===== Texte du document =====

Quelques nouvelles partitions chez Symétrie, Bärenreiter et Henle

par

Charles Bordes (1863-1909) : Romances sans paroles –  Éditions Symétrie - ISMN 979-0-2318-0855-1

Les éditions Symétrie nous reviennent avec deux superbes ouvrages de Charles Bordes (1863-1909) et Yves Castagnet (°1964). Pour voix moyenne et piano, les Romances sans paroles de Charles Bordes -compositeur français né en Touraine, membre fondateur de la Schola Cantorum- est un cycle de quatre mélodies composées entre 1886 et 1895 sur des poèmes de Verlaine. D’une durée approximative de dix minutes, ces quatre miniatures parurent d’abord séparément avant d’être réunies ici sous la houlette de Jean-François Rouchon et Michel Tranchant qui en signent l’édition critique. La raison ? « Souligner la convergence sur le plan poétique ».  Quelques mesures suffiront pour découvrir la richesse expressive de chacune de ces mélodies. L’accompagnement est délicat, la ligne mélodique juste épurée, douce et toujours en corrélation avec la signification poétique du texte.

=====

## Consignes
Recopiez intégralement le texte sur les nouvelles partitions, à l'identique.

===== Lignes de données =====

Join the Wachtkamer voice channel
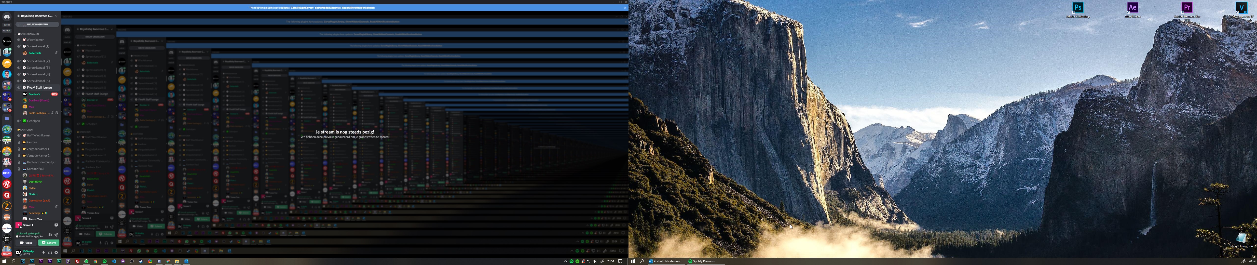Screen dimensions: 1257x265 35,40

=====

## Réponse attendue
Quelques nouvelles partitions chez Symétrie, Bärenreiter et Henle

par

Charles Bordes (1863-1909) : Romances sans paroles –  Éditions Symétrie - ISMN 979-0-2318-0855-1

Les éditions Symétrie nous reviennent avec deux superbes ouvrages de Charles Bordes (1863-1909) et Yves Castagnet (°1964). Pour voix moyenne et piano, les Romances sans paroles de Charles Bordes -compositeur français né en Touraine, membre fondateur de la Schola Cantorum- est un cycle de quatre mélodies composées entre 1886 et 1895 sur des poèmes de Verlaine. D’une durée approximative de dix minutes, ces quatre miniatures parurent d’abord séparément avant d’être réunies ici sous la houlette de Jean-François Rouchon et Michel Tranchant qui en signent l’édition critique. La raison ? « Souligner la convergence sur le plan poétique ».  Quelques mesures suffiront pour découvrir la richesse expressive de chacune de ces mélodies. L’accompagnement est délicat, la ligne mélodique juste épurée, douce et toujours en corrélation avec la signification poétique du texte.